An Update on the Activities of the 21st Century Learning Initiative (June 2004) and the Executive Summary of the Development Proposal for the 21st Century Learning Initiative.

By John Abbott, President


Readers of recent progress reports will know of the efforts the Trust has made to move the Initiative from an extended form of ‘virtual’ organisation, existing both on the website and through literally hundreds of lectures and training programmes, to something of an Institute with a real physical presence. An actual place to which the very many thousands of people who follow our work so closely could actually visit, study the Initiative’s papers, prepare their own presentations, browse through our library of more than 5000 books, meet and talk with other people, and generally learn how they can better perform their leadership role of being “responsible subversives”. The search for a suitable partner in this work has taken us down a number of interesting avenues – with two universalities, with an Order of nuns, and with another research centre in the west of Ireland, but for various reasons each of these has failed to materialise.

At a recent meeting of the Initiative’s trustees in London it was decided that no more time should be spent looking for a partner, but rather that we should go ahead on our own. This is a considerable act of faith since, while we have the basic funds to meet the cost of leasing a property, we have now to move forward and mount a significant fund-raising effort to enable us to develop these facilities to the full. Within a few weeks of now (mid-June) we hope to be able to announce that we’ve procured the lease of a significant suite of offices in the middle of the old Roman city of Bath in the west of England, a World Heritage site with some of the world’s most spectacular Georgian buildings.

The accommodation will enable us to consolidate the present three parts of the Initiative’s operations – Letchworth in Hertfordshire, England, Washington DC and Virginia, and the President’s own office which is already in Bath. The facility will contain, in addition to offices, two rooms set aside as libraries, and two more rooms for private study and discussion. For the first time in several years the Initiative’s very extensive facilities will be open for public use.

Not until all the legal issues have been completed will we be able to announce the location, but as soon as this can be made known, it will be announced on this website.

Following this progress report is an Executive Summary of the Development Proposal. From this it will be seen that we will shortly be seeking a capital sum of £350,000, whilst also seeking to collect a further £1m to eventually enable us to purchase our own property.

At an early stage the Initiative will be seeking to appoint a fulltime Office manager / Research Assistant to the President. As soon as sufficient further funds become available we will be looking for a person to develop the trust’s resources in ways that help to generate further income. Following that, we will be looking for a research assistant, a website, manager, a second secretary and hopefully will have the facility also for one or two interns.

Immediately the president, John Abbott, would welcome suggestions of possible sponsors or donors. Please do act on this if you can.

 

Other news. The Initiative is two thirds of the way through a most significant training programme for the Head teachers of Birmingham, and hopes shortly to be starting further such programmes in two other English cities. In September there is to be a two-week tour of Canada, with programmes set up in 4 or 5 separate locations. During the autumn further training programmes will be run in Nigeria and probably in the Caribbean. There will be follow-ups to conferences conducted earlier this year in Japan and Australia, and in July John Abbott will be addressing the annual conference of the North American section of the International Baccalaureate. Several other courses will follow in Canada later in the year, and into early 2005. The extensive range of lectures in Britain continues all the time.

§ Set task 1
According to the progress report, how many books are in the Initiative's library?

§ Records to use
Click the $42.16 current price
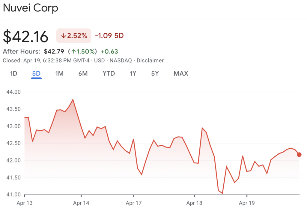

--

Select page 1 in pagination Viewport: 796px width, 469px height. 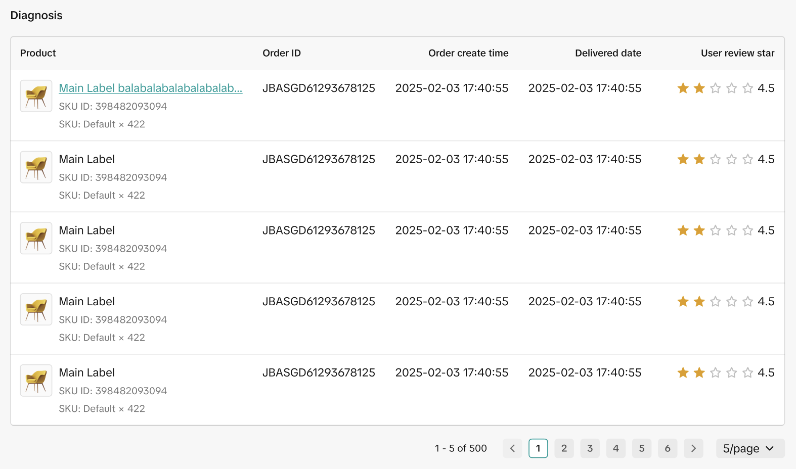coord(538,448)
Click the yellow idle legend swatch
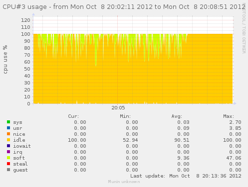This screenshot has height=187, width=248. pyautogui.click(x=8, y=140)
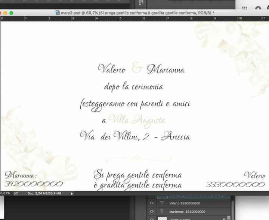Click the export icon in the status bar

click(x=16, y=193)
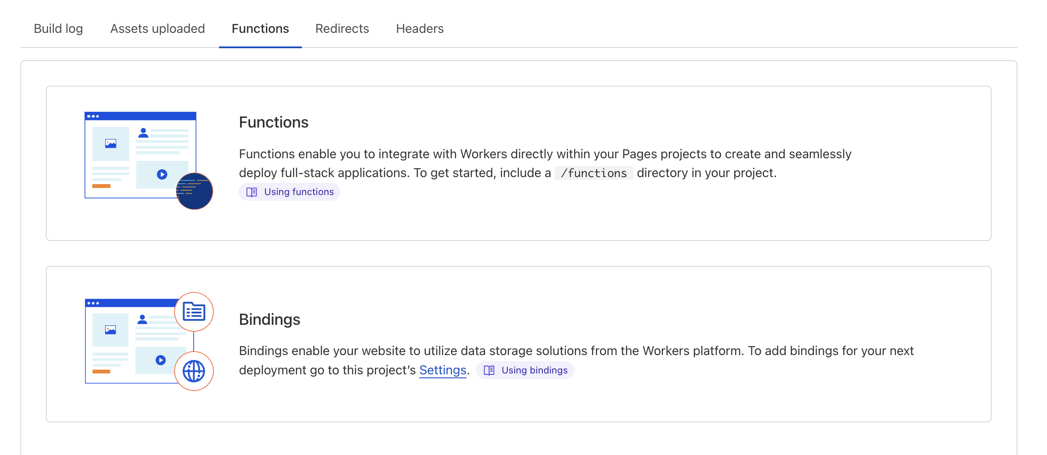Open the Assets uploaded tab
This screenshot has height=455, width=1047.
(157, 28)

...

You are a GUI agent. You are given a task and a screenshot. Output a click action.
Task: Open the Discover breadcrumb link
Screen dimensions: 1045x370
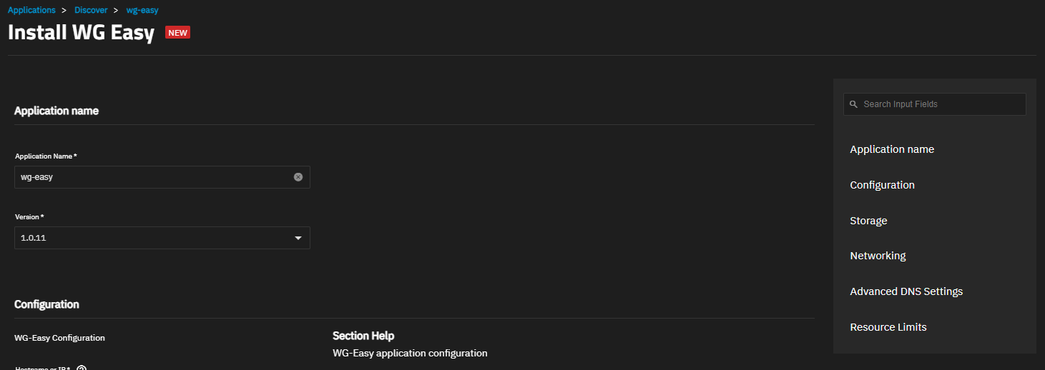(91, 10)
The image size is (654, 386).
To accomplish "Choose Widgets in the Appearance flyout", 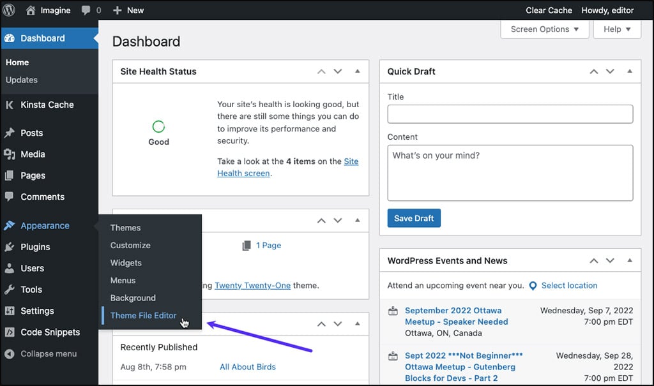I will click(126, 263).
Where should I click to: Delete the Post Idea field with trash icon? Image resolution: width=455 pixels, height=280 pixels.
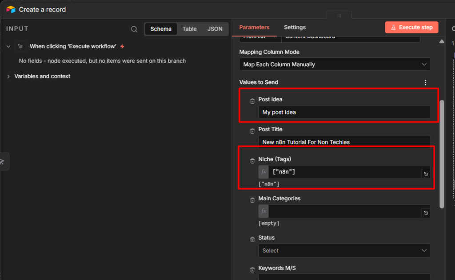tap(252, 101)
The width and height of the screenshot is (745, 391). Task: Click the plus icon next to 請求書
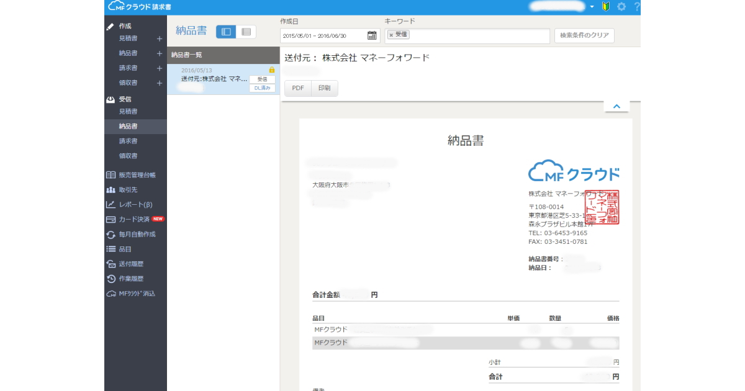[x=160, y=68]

§ Set task 2
Please return the records from the line with "The width and" up to and including the line with "[x=160, y=68]" word for word, leaving out the pictures.

§ Full solution 1
More than 5000 books.

§ Full solution 2
The width and height of the screenshot is (745, 391). Task: Click the plus icon next to 請求書
[x=160, y=68]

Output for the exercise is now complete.